WHAT YOU HAVE TO DO: The answer is the number of lines in the data that contain the word "will"; give it alone.

INFORMATION SHOWN:
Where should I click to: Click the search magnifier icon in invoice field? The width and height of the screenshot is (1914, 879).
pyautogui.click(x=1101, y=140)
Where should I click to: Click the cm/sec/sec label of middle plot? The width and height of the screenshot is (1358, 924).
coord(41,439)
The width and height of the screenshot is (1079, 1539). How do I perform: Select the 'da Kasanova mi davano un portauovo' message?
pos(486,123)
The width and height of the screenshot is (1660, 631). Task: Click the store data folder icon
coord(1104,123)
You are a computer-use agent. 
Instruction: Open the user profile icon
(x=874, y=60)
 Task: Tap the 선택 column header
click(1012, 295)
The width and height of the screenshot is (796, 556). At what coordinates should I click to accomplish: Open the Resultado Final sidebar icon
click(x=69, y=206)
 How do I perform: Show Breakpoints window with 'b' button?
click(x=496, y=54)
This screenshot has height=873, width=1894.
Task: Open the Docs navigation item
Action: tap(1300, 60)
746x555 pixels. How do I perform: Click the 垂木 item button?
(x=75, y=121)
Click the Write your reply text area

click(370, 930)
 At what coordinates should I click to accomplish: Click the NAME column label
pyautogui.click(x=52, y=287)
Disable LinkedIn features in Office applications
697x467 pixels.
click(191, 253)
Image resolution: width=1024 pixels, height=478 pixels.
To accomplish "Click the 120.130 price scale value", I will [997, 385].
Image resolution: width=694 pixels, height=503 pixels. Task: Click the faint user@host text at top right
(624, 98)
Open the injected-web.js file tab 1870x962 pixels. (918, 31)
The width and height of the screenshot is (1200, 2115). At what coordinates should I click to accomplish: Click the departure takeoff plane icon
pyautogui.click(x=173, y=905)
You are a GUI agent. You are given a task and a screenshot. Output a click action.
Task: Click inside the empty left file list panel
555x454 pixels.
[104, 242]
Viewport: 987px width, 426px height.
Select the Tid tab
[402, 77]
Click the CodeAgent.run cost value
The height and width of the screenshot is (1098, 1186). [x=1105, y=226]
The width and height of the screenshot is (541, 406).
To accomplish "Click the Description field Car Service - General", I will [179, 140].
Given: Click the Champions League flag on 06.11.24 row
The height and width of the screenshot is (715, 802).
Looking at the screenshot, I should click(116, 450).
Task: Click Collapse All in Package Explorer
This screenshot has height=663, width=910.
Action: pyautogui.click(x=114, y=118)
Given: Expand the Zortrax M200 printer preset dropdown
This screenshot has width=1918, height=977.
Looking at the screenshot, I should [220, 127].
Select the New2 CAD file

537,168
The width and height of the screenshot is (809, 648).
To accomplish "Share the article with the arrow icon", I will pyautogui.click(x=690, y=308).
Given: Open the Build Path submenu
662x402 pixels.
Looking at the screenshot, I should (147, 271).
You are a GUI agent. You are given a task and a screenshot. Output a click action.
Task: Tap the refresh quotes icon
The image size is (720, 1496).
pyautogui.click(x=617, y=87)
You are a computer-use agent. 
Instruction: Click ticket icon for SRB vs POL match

RESPONSE TO THIS TASK: 3